# Selected text:
....
9th Circuit denies emergency bid to halt Nevada lithium mine

By AP News


A federal appeals court has cleared the way for the highly-contested construction in Nevada of what will be the largest lithium mine planned in the U.S. The court is allowing construction while it considers whether the government illegally approved the mine in a rush to produce raw materials for electric vehicle batteries

Nevada-Lithium Mine

RENO, Nev. (AP) — A federal appeals court has cleared the way for construction in Nevada of the largest lithium mine in the U.S. while it considers claims by conservationists and tribes that the government illegally approved it in a rush to produce raw materials for electric vehicle batteries.

The 9th U.S. Circuit Court of Appeals on Wednesday denied a request for an emergency injunction that would have prevented a subsidiary of Lithium Americas from breaking ground near the Oregon line this week at the third largest known lithium deposit in the world.

Lawyers for the mining company and the Biden administration said in court filings on Tuesday further delay was undermining efforts to combat climate change as the 2-year-old legal battle lingers and demand continues to grow for the key component in batteries for electric vehicles.

Reserves at the Thacker Pass mine, expected to begin production by the end of 2026 about 200 miles (322 kilometer) northeast of Reno, would support lithium for more than 1.5 million electric vehicles per year for 40 years, the company said.

“There are no other U.S. alternatives to Thacker Pass to provide lithium at the scale, grade or timeline necessary to begin closing the gap between the lithium available and the lithium needed to achieve the U.S.’s clean energy and transportation goals," its lawyers wrote.

On Wednesday, the San Francisco-based court scheduled expedited filing deadlines through April on the merits of the appeal but its four-page ruling didn’t explain its rejection of the injunction.

Environmentalists and tribes trying to block the project support efforts to bolster lithium supplies to build electric vehicle batteries and replace fossil fuels with renewables but they say this particular mine would destroy essential wildlife habitat and sacred cultural values.

“This massive open pit mine has been fast-tracked from start to finish in defiance of environmental laws, all in the name of ‘green energy,’ but its environmental impacts will be permanent and severe,” said Talasi Brooks, a lawyer for the Western Watersheds Project.

Opponents of Lithium Nevada Corp.’s project had filed Monday an emergency motion with the 9th Circuit after U.S. District Judge Miranda Du in Reno rejected their latest request to put the case on hold until the San Francisco-based appellate court can hear their appeal.

“The immediate harm to plaintiffs from the permanent destruction of the Thacker Pass ecosystem outweighs any harm to (Lithium Nevada) from temporary delay of the project activities while this court resolves this appeal,” they said in briefs filed late Tuesday.
....
# Given data:

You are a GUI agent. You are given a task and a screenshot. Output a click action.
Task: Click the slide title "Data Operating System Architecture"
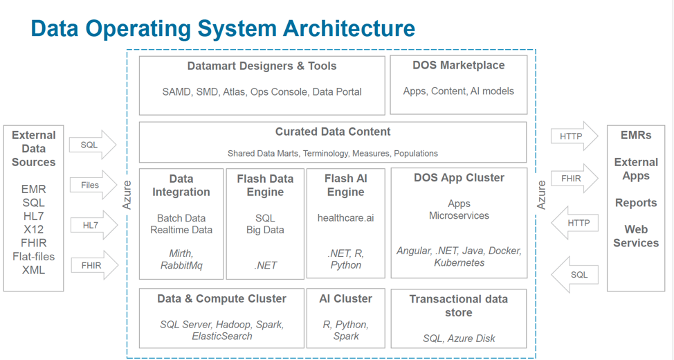[223, 28]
....
# Directive A:
Transcribe the part of the Nevada lithium mine article starting with "On Wednesday, the" and going on through "Western Watersheds Project.".
# Directive B:
According to the Nevada lithium mine article, why do the environmentalists and tribes want to block this mine even though they support lithium for electric vehicle batteries? Answer in one to three sentences.
The lines have nothing to do with the Nevada lithium mine article.

# Finished answer A:
On Wednesday, the San Francisco-based court scheduled expedited filing deadlines through April on the merits of the appeal but its four-page ruling didn’t explain its rejection of the injunction.

Environmentalists and tribes trying to block the project support efforts to bolster lithium supplies to build electric vehicle batteries and replace fossil fuels with renewables but they say this particular mine would destroy essential wildlife habitat and sacred cultural values.

“This massive open pit mine has been fast-tracked from start to finish in defiance of environmental laws, all in the name of ‘green energy,’ but its environmental impacts will be permanent and severe,” said Talasi Brooks, a lawyer for the Western Watersheds Project.

# Finished answer B:
They support efforts to increase lithium supplies for electric vehicle batteries and to replace fossil fuels with renewables. They oppose this particular mine because they say it would destroy essential wildlife habitat and sacred cultural values.